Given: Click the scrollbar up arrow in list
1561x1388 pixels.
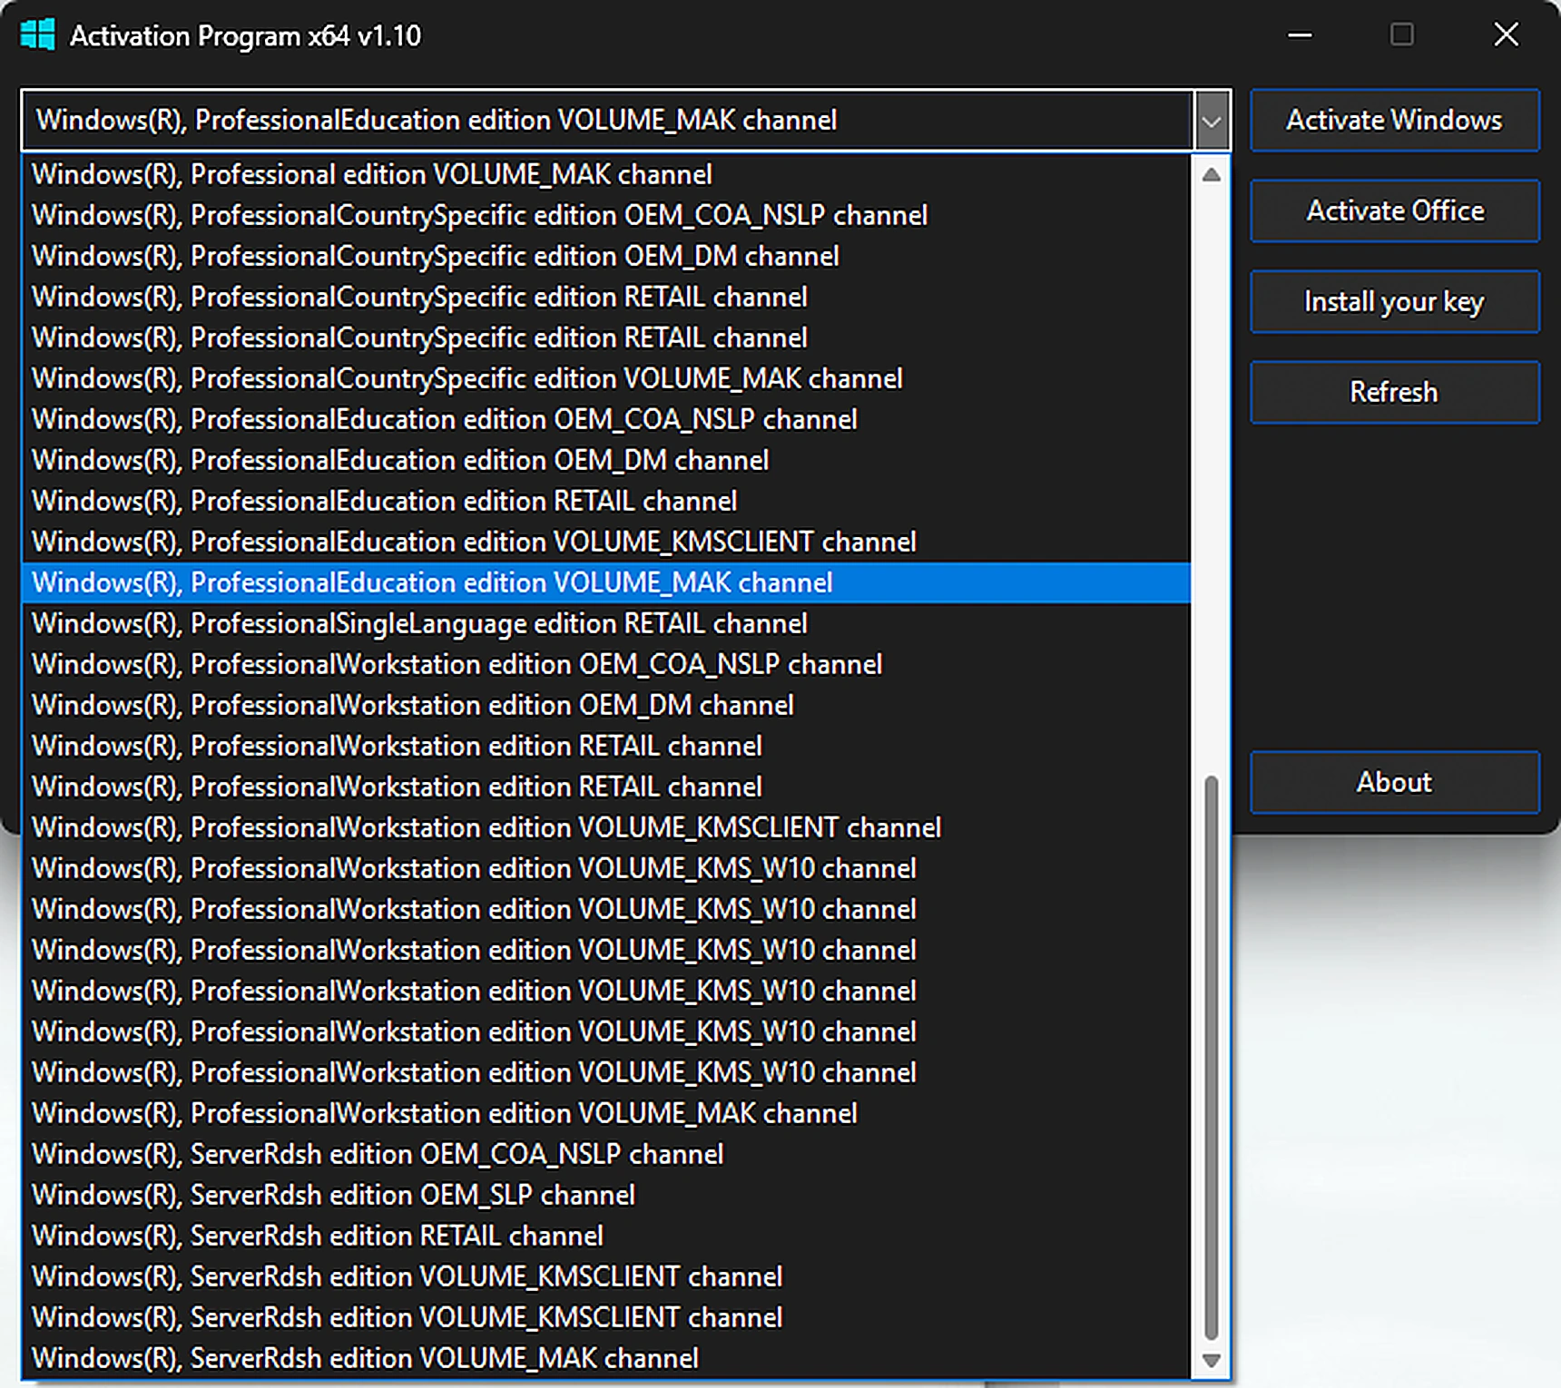Looking at the screenshot, I should click(1211, 175).
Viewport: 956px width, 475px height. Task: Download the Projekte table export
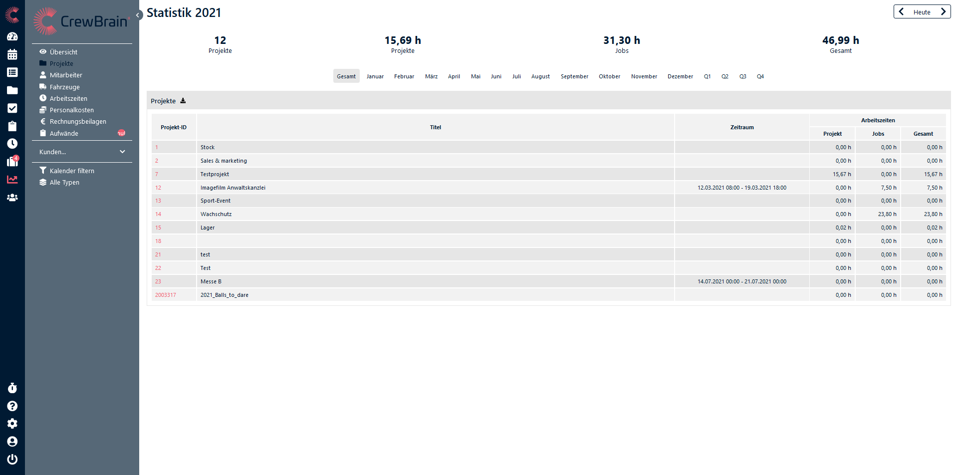point(183,101)
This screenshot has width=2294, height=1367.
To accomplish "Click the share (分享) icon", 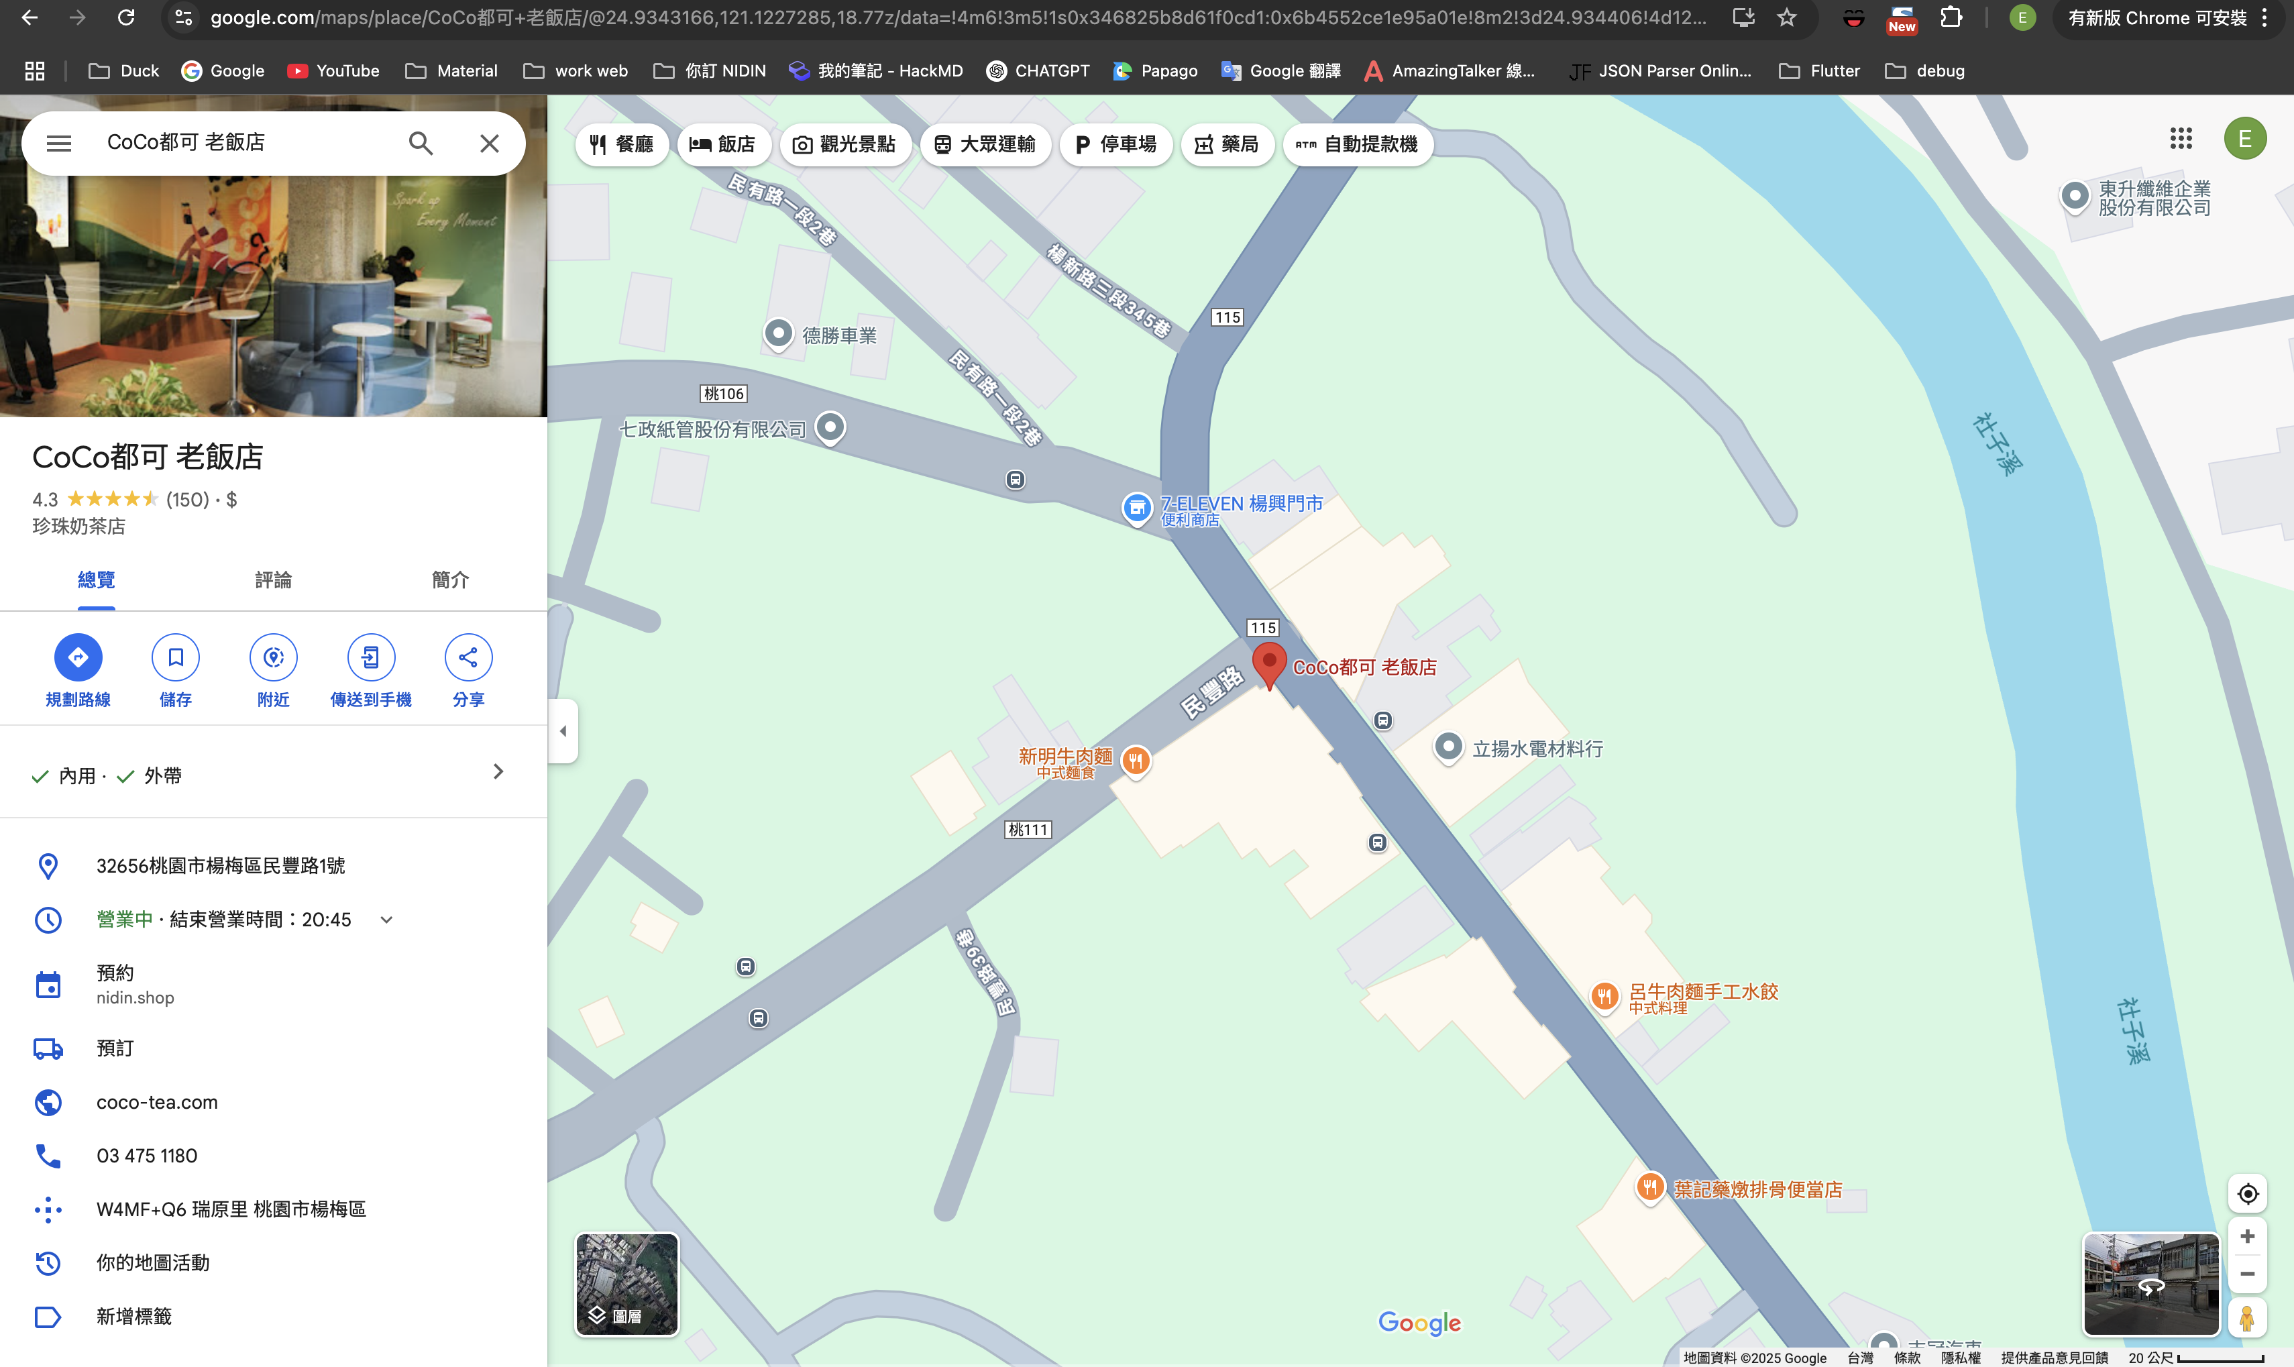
++++++++++++++++++++
Pick out every line above that contains the string "height", and copy each one in full. Case counts.

Viewport: 956px width, 475px height. Task: Download the Projekte table export
This screenshot has width=2294, height=1367.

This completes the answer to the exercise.